Many of DiRado’s photos have a candid, spontaneous feel to them, but stand in heavy contrast to the iconic milieux that we all identify as ‘street photography’. Those like Garry Winogrand and Joel Meyerowitz focused on urban centres, but there is a public to be documented in many other contexts, and DiRado’s series is a perfect example of that. In actuality, he befriended many of his subjects beforehand, and sometimes only went on to take a picture after a long conversation. The process was further slowed down as a result of his equipment: a tripod mounted large format camera and strobe.
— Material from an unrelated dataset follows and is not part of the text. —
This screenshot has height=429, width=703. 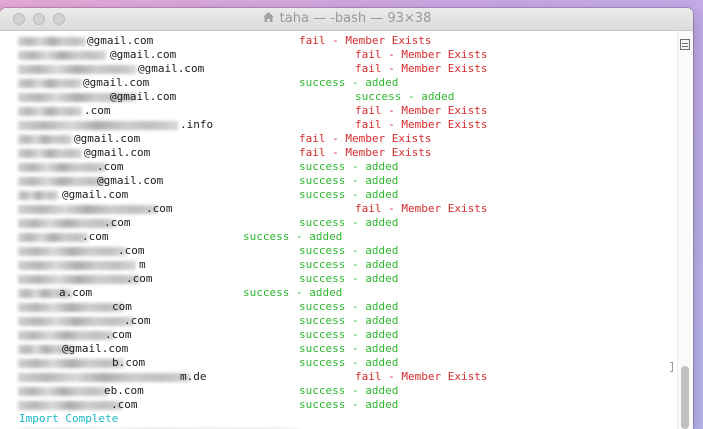 What do you see at coordinates (76, 292) in the screenshot?
I see `email-domain: a.com` at bounding box center [76, 292].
The photos have a sterile, almost haunting quality shaped by the direct light of DiRado’s flash. His subjects often appear sullen or lonesome among the surrounding mall architecture that is recognisable to anyone raised in an American suburb. Of course, your memories may be a bit more cheery than how the mall is portrayed in this series. Despite the fact that to some, malls are endemic of a soulless consumer society, they were also the playgrounds for countless rebellious adolescents and even community meeting places.
Whatever your feeling toward indoor malls, they are largely a fading relic, and DiRado’s series is a wonderful document of an iconic cultural phenomenon. You can check out much more of his work here. [Feature Shoot]
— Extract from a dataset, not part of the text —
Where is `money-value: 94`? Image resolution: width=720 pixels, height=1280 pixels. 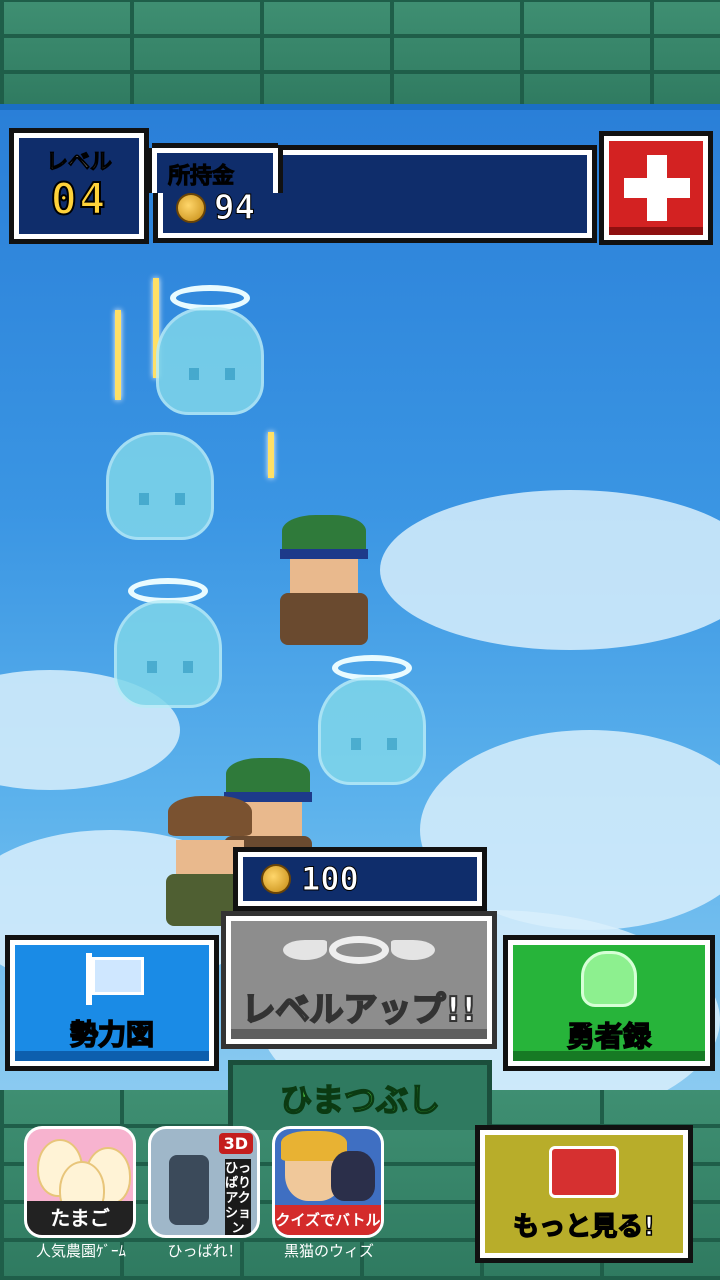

Photographer Stephen DiRado primarily and relentlessly documents his family, friends and every day acquaintances. His work is in public and private collections worldwide and can be found in publications beyond the US in such diverse places as Australia, Russia, Germany and Great Britain. DiRado has received six highly prized fellowships, most recently a 2012 John Simon Guggenheim. He is also a Professor of Practice in Photography in the Studio Arts, Visual and Performing Arts, Clark University, Worcester, MA, USA.